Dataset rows
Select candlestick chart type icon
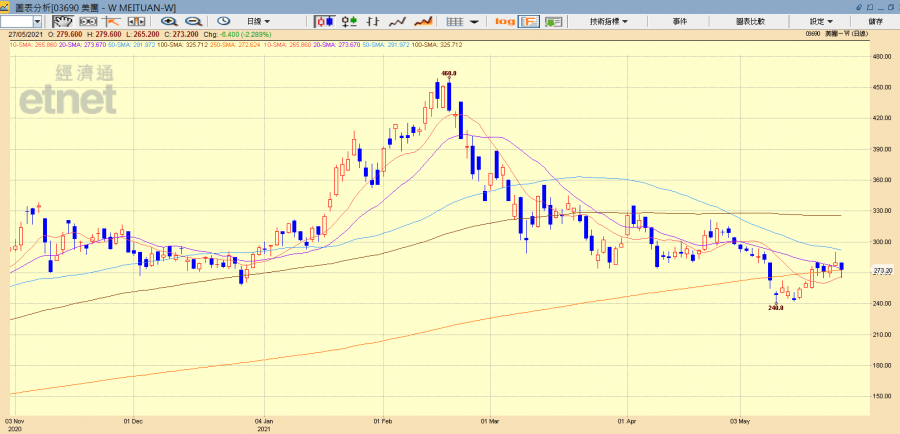This screenshot has width=900, height=434. coord(323,21)
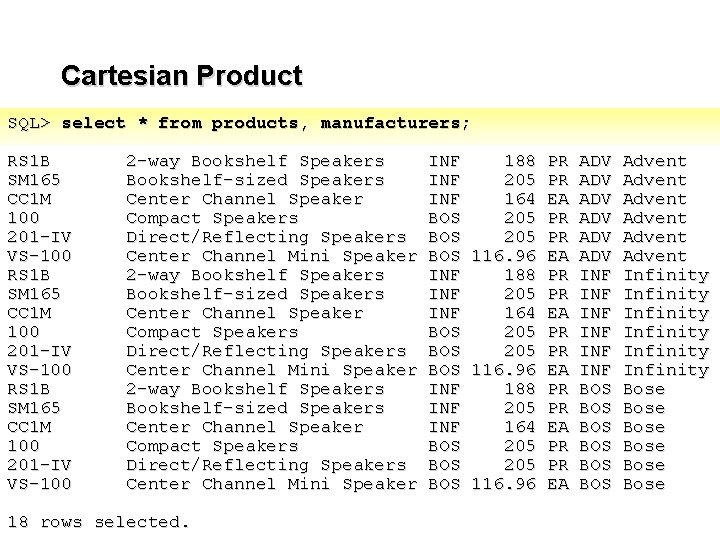Click VS-100 code in the Infinity group

(39, 370)
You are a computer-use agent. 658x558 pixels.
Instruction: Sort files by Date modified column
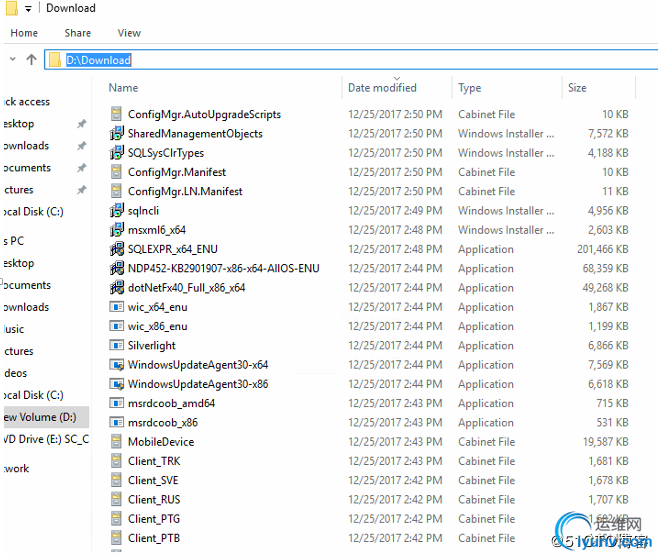(382, 88)
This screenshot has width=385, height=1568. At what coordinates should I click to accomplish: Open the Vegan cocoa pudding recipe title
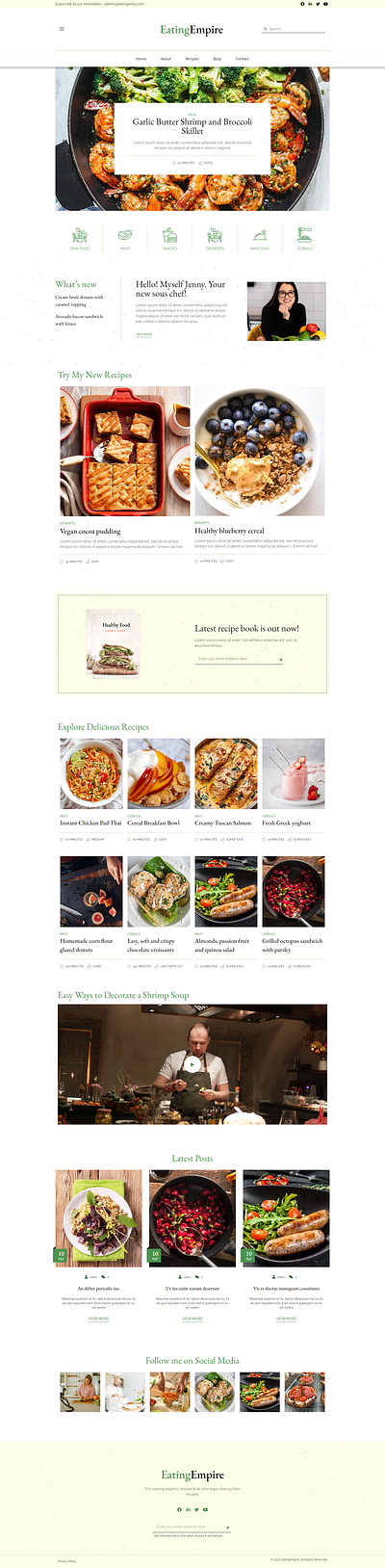click(x=90, y=531)
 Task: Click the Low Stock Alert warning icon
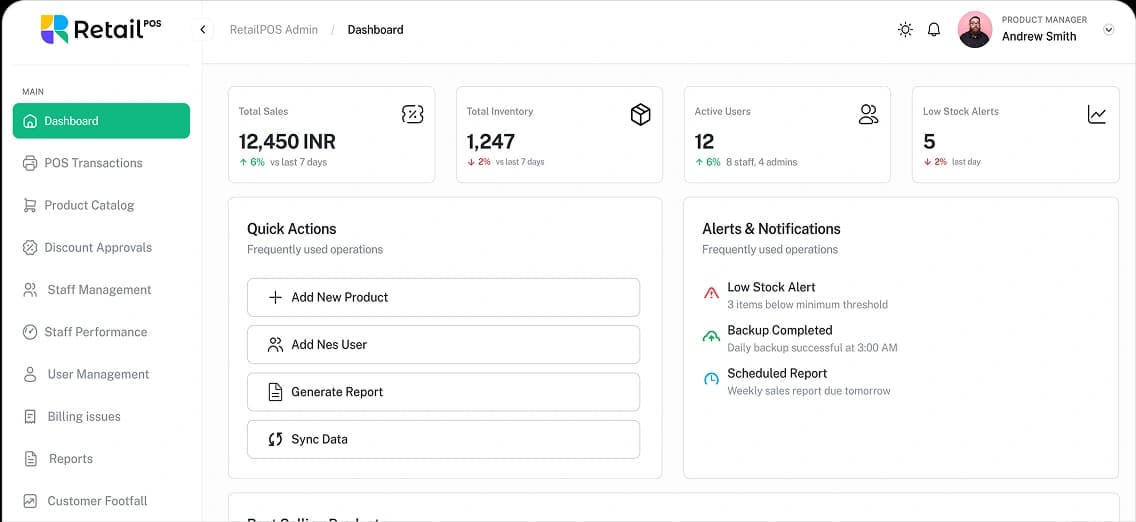click(711, 294)
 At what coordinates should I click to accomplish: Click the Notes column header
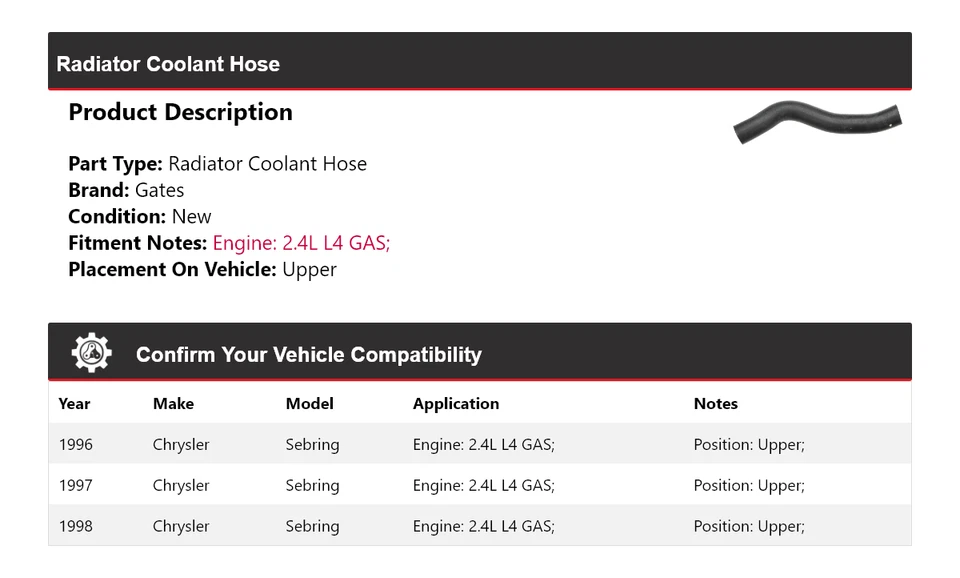[715, 404]
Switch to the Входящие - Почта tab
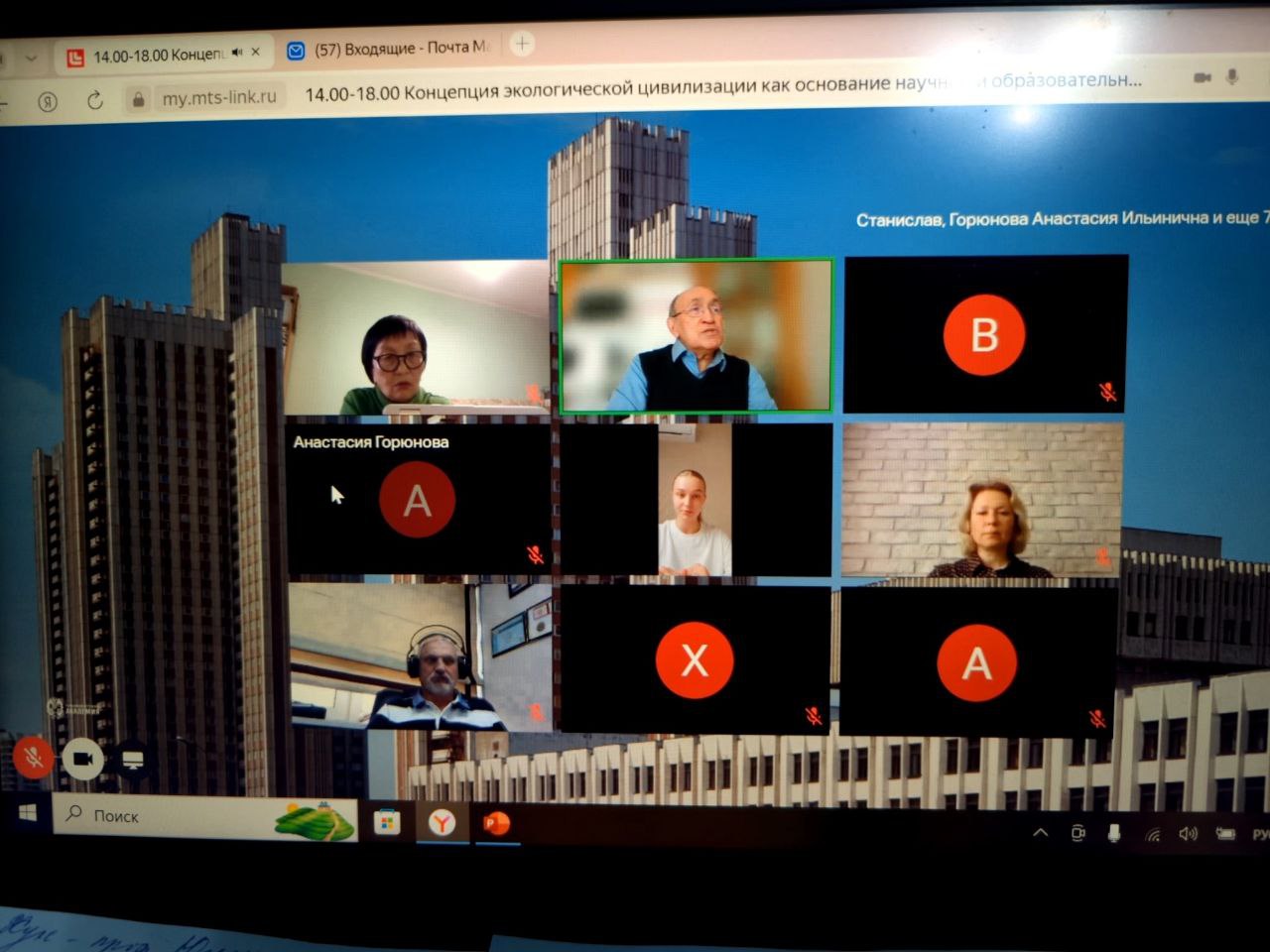The image size is (1270, 952). (x=390, y=49)
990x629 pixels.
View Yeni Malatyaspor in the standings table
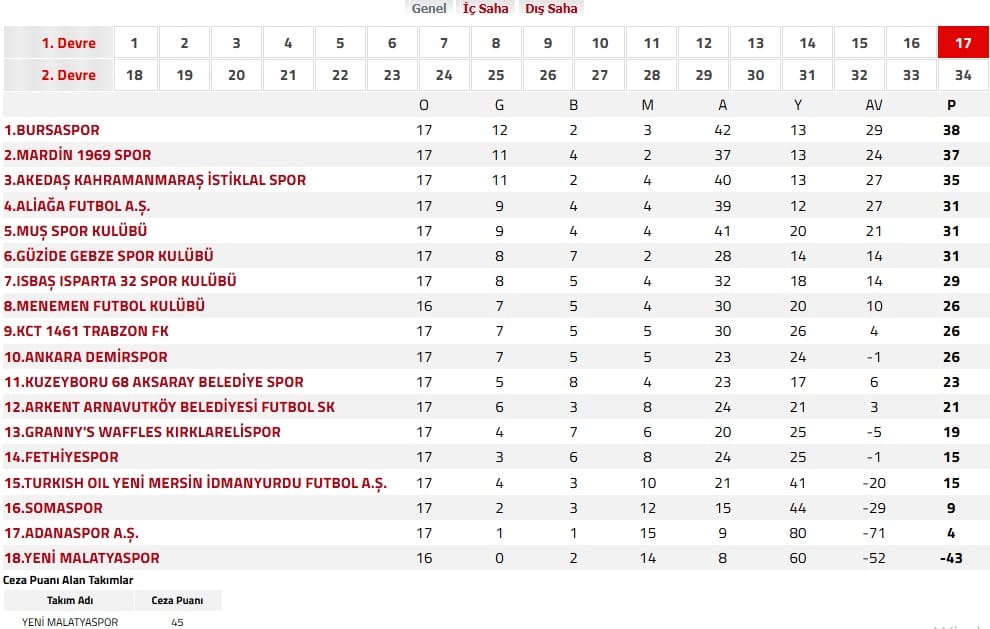[82, 558]
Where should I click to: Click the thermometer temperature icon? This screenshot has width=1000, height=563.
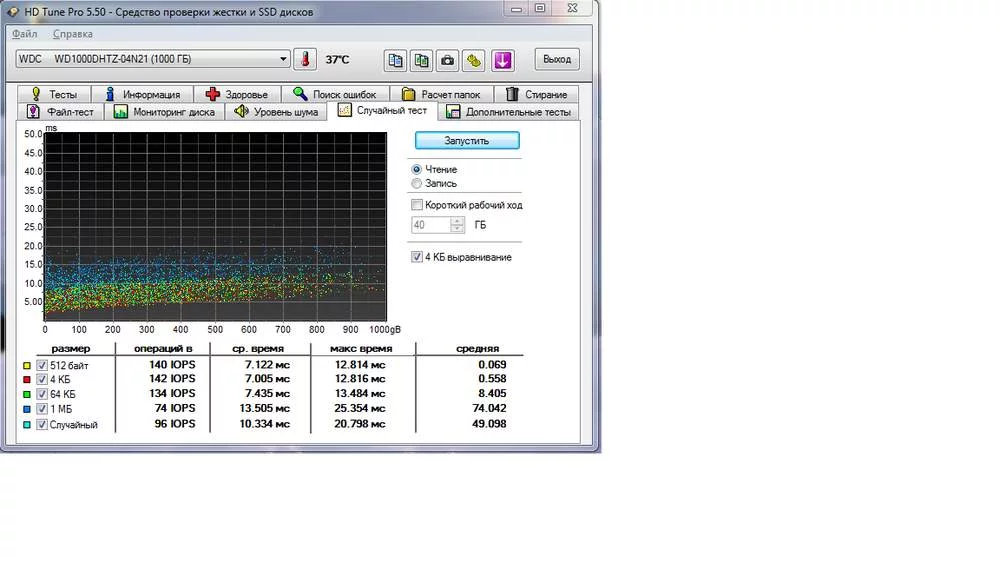(x=305, y=60)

Problem details:
Rewrite the listing above, changing every "column" to "field" and keeping everything else the same. Omit the pictures.

Answer to this exercise:
Select candlestick chart type icon
This screenshot has width=900, height=434. coord(323,21)
Click VS-100 code in the Infinity group

(39, 370)
You are a computer-use agent. 658x558 pixels.
Instruction: Sort files by Date modified field
(382, 88)
This screenshot has width=385, height=1568. At what coordinates should I click to accomplish: Open the Vegan cocoa pudding recipe title
click(x=90, y=531)
 Task: Click the Low Stock Alert warning icon
click(711, 294)
 At what coordinates should I click to accomplish: Click the Notes field header
[715, 404]
Switch to the Входящие - Почта tab
The image size is (1270, 952). (x=390, y=49)
990x629 pixels.
View Yeni Malatyaspor in the standings table
[82, 558]
Where should I click to: Click the thermometer temperature icon? This screenshot has width=1000, height=563.
(x=305, y=60)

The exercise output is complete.